Move On Up

by Brian Woods

To celebrate Mental Health Awareness Week, Brian Woods focuses on this year’s theme – MOVEMENT - by talking about the benefits of exercise for our mental wellbeing.

A remarkable thing happened during the COVID-19 pandemic.  During lockdown we were limited to just a short walk each day.  It was then that many people discovered the benefits of taking regular movement and exercise.  It was (and still is) vitally important for our physical and mental well-being.

The theme for this year’s Mental Health Awareness Week (13 – 19 May) is Movement: moving for our mental health.  Whether we cycle, run, walk, or swim, there are several benefits for our mental health.

Not least is the release in the body of endorphins.  This ‘feel good‘ hormone helps to boost our mood and reduces anxiety.  Exercising also releases tension from our bodies.  This reduces anxiety and thus helps to combat stress.  Regular movement and exercise can help to improve our sleep, too.

If we are out walking in the countryside, for example, we become more focused on what is around us.  We are aware of the landscape and nature.  This helps to calm our mind.  It is a great ‘stress-buster‘.

Regular movement and exercise can also improve our social connections.  For example, a number of local walking groups have been set up across the country to encourage this.  One of these meets up every week in my home town to do a short walk.  Information about these groups can be found from local councils, community centres, and libraries.
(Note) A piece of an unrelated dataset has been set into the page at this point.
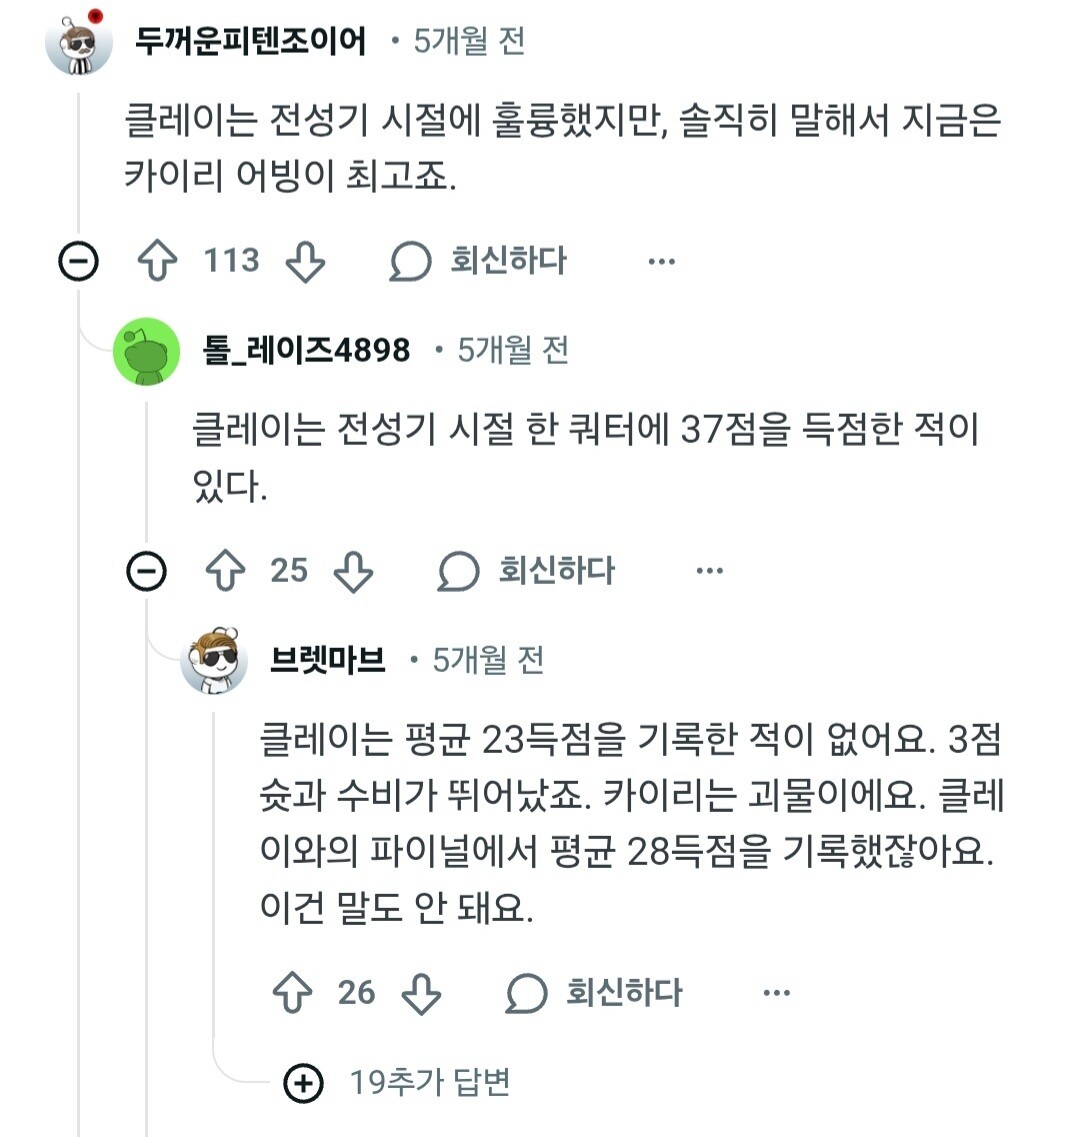Image resolution: width=1080 pixels, height=1137 pixels.
Task: Expand 19 additional replies
Action: coord(397,1083)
It is a good idea to take things gradually at first if you are not used to regular exercise.  Set small goals such as walking a little further each week.  There is a sense of achievement if we do this, too.
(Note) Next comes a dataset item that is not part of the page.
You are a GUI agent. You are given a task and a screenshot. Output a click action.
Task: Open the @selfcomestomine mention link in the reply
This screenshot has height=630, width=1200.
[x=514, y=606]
This also helps to motivate us.  Because let’s face it we all have days when we feel less inclined to move and exercise!  On such days it is still important to keep to a routine.  However, if we do something that we enjoy then it seems less of a chore.
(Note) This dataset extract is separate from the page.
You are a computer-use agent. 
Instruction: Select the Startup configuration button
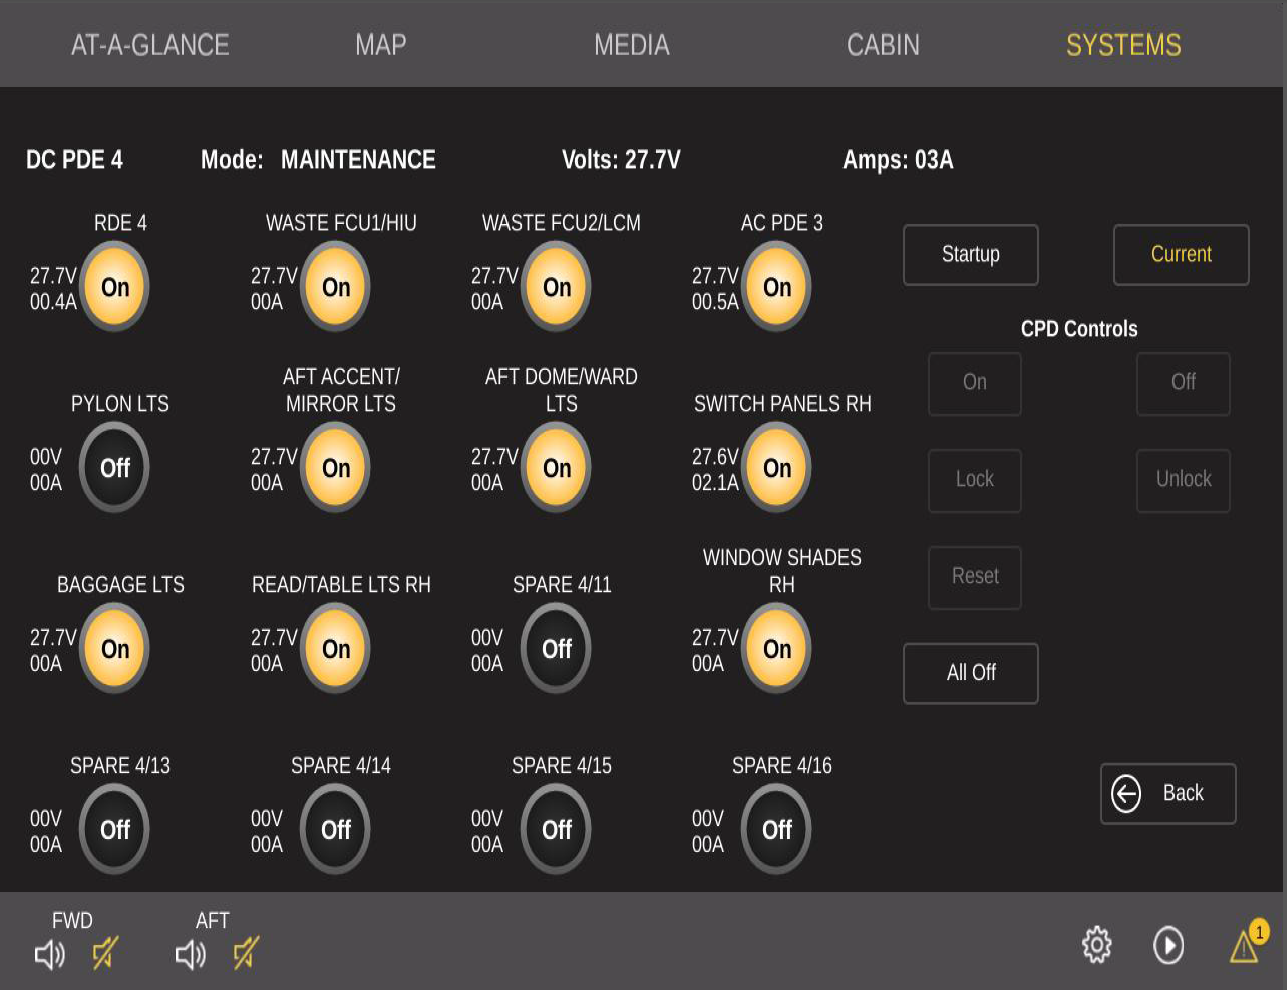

We can also build movement and exercise into our day.  Doing stretching or chair exercises in our spare moments.  Cycling or walking instead of using our car or public transport on short journeys.  Just ten minutes of movement each day can enhance our mental health.  This is especially true if we exercise in the morning when we usually feel more motivated.  Mindful activities such as tai chi, Pilates, or yoga are especially beneficial to good mental health.

Sometimes it is possible to combine movement and exercise with one of our hobbies or interests.  I love to sketch and draw.  I also like to walk in the countryside.  Few things make me happier than to wander through a landscape sketching as I go.

Cost can sometimes seem to be a barrier to our ability to exercise.  However, people with depression can sometimes access exercise prescriptions through their GP.  This can include reduced cost or free exercise programmes.  Enquire at your local surgery for further information.  There is also signposting to free or low cost activities on the NHS website, (

There are also options for people who have limited mobility.  These include chair exercises, gentle stretching, and other low-impact activities.  The campaign We Are Undefeatable also offer advice and tips on their website.   This includes Five In Five, a five minute mini-workout designed for people living with long-term health conditions.

Movement and exercise are vital to good mental health.  And Mental Health Awareness Week is a good time to start incorporating them into our lives.  The time is now!